Kirk Douglas

Ator norte-americano, de origem russa, de nome verdadeiro Yssur Danielovitch Demsky, nascido em Nova Iorque a 9 de dezembro de 1916. Após ter concluído os estudos liceais, decidiu aventurar-se no teatro, tendo tirado um curso de Interpretação. Após vários anos no teatro amador, chegou à Broadway onde rapidamente granjeou estatuto de primeira figura. A sua aparência de duro impressionou Lewis Milestone que lhe ofereceu um papel de destaque ao lado de Barbara Stanwick no melodrama The Strange Love of Martha Ivers (O Estranho Amor de Martha Ivers, 1946). O êxito do filme demonstrou aos produtores que Douglas estava preparado para voos mais altos. Seguiu-se Out of the Past (1947) de Jacques Tourneur, A Letter to Three Wives (Carta a Três Mulheres, 1949) de Joseph L. Mankiewicz e Champion (O Grande Ídolo, 1949) de Mark Robson. Neste título, interpretou Midge Kelly, um pugilista sem escrúpulos que quebra todas as regras de ética para chegar ao topo, num papel que lhe valeu a nomeação para o Óscar de Melhor Ator.
No ano seguinte, voltou a ser nomeado pela sua personificação de implacável produtor de Hollywood em The Bad and the Beautiful (Cativos do Mal, 1952) de Vincent Minnelli. Foi na década de 50 que atingiu o seu auge, principalmente em filmes de aventura e westerns, destacando-se 20 000 Leagues Under the Sea (Vinte Mil Léguas Submarinas, 1954), Ulisse (Ulisses, 1955), Man Without a Star (Homem Sem Estrela, 1955), Gunfight at OK Corral (Duelo de Fogo, 1957) e The Last Train From Gun Hill (O Último Comboio de Gun Hill, 1959).

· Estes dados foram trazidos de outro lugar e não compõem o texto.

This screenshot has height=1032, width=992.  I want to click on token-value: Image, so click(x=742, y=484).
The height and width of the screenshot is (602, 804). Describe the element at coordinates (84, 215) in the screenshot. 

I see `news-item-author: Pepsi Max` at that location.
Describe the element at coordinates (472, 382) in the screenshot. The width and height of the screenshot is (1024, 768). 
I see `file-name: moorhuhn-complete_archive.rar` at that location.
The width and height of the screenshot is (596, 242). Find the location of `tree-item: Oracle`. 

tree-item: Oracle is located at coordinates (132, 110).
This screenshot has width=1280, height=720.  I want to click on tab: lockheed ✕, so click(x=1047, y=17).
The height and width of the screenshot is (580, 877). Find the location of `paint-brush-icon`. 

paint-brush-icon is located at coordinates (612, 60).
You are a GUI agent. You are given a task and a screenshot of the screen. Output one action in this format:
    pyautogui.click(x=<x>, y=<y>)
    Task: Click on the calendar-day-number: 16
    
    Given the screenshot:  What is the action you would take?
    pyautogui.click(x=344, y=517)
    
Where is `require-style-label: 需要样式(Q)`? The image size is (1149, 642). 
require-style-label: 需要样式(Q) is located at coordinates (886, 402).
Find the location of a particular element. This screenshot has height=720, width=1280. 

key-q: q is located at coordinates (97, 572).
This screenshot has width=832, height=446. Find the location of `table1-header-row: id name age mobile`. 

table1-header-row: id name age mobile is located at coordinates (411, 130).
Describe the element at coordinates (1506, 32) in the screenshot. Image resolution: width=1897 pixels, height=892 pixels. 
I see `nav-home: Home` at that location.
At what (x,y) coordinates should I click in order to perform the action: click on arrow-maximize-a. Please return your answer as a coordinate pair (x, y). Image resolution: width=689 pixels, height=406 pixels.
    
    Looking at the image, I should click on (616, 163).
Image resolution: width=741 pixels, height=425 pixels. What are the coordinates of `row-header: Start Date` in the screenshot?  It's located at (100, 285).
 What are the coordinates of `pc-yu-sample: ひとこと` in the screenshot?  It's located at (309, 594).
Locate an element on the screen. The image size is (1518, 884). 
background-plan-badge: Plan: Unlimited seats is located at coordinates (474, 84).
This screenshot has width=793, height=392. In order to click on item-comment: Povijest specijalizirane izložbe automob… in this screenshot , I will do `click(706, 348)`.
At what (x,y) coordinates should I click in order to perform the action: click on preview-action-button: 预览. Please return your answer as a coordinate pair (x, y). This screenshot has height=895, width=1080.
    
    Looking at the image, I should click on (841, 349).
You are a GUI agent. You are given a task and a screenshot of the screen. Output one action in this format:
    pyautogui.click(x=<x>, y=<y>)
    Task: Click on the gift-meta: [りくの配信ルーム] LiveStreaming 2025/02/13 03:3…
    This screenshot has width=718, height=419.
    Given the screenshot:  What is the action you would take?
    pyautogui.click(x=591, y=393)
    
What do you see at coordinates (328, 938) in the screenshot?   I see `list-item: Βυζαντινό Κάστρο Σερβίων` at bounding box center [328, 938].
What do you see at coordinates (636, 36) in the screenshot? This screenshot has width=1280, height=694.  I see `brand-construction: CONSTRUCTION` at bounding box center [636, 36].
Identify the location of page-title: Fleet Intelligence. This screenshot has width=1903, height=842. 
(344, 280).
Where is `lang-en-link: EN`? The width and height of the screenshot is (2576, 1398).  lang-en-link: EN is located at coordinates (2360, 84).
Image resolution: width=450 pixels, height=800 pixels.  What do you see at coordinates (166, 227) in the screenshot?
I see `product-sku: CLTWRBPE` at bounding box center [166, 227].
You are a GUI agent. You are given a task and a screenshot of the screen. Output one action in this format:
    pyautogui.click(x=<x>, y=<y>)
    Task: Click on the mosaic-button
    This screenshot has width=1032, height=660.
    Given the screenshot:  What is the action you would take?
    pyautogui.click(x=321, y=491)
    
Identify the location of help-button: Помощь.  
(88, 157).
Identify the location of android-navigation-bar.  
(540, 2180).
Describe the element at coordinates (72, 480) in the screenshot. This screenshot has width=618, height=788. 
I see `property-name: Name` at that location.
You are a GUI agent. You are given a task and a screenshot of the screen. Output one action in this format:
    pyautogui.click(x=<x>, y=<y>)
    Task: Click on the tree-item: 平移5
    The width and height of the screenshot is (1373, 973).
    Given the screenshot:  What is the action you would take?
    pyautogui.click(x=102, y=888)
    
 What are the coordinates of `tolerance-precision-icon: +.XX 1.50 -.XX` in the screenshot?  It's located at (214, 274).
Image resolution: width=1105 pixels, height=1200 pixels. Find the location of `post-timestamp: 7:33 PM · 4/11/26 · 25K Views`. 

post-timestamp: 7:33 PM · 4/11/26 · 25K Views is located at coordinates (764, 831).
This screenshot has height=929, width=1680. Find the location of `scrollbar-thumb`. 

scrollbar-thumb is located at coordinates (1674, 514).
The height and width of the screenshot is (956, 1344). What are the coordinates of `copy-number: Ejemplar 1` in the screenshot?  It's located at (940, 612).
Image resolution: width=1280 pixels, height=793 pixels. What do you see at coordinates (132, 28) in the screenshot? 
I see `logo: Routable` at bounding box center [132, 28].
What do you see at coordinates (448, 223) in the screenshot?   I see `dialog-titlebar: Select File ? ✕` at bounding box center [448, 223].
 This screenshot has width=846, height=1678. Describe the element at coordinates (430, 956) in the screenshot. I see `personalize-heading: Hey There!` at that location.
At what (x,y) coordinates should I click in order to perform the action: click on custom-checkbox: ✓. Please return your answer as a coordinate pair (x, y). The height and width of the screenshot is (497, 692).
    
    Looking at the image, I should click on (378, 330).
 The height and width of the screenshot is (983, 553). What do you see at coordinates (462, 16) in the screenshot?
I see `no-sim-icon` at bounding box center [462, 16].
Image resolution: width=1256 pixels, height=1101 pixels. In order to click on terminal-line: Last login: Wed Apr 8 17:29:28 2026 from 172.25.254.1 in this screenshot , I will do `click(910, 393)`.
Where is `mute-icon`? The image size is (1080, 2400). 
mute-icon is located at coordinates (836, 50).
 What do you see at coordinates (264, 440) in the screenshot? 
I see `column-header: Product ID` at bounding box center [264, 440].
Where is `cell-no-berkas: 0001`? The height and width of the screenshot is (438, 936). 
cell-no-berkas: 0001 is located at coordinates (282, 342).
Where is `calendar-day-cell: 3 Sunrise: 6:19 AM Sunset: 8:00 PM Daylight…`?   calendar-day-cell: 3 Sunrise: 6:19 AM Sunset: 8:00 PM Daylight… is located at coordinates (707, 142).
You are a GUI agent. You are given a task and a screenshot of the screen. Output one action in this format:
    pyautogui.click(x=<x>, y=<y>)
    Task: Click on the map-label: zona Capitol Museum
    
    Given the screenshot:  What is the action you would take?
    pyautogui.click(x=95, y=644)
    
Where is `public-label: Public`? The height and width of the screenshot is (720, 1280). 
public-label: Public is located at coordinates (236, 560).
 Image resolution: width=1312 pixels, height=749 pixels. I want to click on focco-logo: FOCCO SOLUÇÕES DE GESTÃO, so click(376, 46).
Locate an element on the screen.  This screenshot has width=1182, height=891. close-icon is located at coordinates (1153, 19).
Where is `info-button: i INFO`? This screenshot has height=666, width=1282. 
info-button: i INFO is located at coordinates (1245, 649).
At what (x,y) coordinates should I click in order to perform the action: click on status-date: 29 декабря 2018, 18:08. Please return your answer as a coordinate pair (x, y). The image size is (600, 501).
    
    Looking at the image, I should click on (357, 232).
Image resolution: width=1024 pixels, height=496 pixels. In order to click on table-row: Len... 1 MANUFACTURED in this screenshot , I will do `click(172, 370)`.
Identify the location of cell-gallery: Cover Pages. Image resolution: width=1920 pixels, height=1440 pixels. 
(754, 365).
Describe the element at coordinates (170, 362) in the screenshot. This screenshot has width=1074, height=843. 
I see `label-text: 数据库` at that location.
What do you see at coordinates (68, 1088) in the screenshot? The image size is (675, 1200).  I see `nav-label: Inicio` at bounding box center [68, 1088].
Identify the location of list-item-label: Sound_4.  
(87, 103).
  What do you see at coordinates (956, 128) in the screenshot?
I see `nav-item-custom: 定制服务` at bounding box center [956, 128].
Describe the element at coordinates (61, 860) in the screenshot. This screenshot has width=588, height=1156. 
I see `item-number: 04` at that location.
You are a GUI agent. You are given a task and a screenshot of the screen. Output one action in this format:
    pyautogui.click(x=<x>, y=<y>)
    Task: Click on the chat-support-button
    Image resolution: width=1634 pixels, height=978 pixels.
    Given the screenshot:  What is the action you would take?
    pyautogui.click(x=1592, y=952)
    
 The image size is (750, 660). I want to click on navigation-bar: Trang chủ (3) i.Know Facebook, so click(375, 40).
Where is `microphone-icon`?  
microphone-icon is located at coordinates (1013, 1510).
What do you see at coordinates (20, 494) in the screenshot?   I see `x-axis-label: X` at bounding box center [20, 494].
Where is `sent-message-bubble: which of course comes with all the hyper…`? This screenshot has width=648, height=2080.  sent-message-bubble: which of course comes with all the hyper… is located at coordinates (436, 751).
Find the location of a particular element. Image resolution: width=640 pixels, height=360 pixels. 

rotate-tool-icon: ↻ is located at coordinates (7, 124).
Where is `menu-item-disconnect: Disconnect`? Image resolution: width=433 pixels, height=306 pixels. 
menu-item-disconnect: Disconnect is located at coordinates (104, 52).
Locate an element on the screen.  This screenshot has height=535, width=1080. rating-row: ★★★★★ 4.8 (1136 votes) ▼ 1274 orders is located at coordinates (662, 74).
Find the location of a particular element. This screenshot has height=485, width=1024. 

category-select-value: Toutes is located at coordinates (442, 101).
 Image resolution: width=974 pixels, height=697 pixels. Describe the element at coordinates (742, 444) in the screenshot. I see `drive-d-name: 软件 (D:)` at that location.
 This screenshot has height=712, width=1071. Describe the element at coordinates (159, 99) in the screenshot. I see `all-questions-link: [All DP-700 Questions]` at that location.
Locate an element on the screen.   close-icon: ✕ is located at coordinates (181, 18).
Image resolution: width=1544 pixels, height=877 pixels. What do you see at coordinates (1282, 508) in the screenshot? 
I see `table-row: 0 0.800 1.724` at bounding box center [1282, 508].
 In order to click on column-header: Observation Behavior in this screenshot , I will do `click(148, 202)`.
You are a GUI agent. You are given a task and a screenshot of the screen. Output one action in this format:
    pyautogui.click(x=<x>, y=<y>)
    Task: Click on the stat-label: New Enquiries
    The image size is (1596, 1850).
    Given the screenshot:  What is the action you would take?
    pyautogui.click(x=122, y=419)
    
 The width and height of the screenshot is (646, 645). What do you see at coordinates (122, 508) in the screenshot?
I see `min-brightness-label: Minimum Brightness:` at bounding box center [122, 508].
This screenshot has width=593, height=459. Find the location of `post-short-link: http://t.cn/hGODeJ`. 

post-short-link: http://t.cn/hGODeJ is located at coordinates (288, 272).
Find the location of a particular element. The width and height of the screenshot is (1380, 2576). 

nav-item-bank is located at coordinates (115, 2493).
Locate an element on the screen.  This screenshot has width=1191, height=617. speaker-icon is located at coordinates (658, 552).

Pelo meio, mais uma extraordinária interpretação que o levou a uma nomeação para o Óscar de Melhor Ator pelo seu retrato de Vincent Van Gogh em Lust For Life (A Vida Apaixonada de Vincent Van Gogh, 1956).
Depois de formar a sua produtora, Douglas construiu uma imagem de produtor tirânico. A prová-lo, despediu Anthony Mann após uma semana de rodagens de Spartacus (1960) para substituí-lo por Stanley Kubrick. Spartacus foi, sem dúvida, o maior êxito comercial da carreira de Douglas, que popularizou a figura histórica do escravo que se rebeliou contra os poderosos do Império Romano a ponto de formar um exército. Continuou a marcar presença em filmes como Seven Days in May (Sete Dias em maio, 1964), The Heroes of Telemark (Os Heróis de Telemark, 1965), There Was a Crooked Man (O Réptil, 1970), Posse (A Cavalgada dos Destemidos, 1975), The Fury (A Fúria, 1978) e Tough Guys (Os Duros, 1986), aqui ao lado do seu bom amigo Burt Lancaster. Dedicou-se posteriormente à televisão, interpretando numerosos telefilmes e séries. Em 1995, sofreu uma trombose crónica que lhe afetou bastante a movimentação e a fala. No ano seguinte, foi homenageado pela Academia com um Óscar Honorário. Não obstante, ainda conseguiu regressar ao cinema pela mão do seu filho Michael Douglas, que produziu o melodrama It Runs in the Family (2003).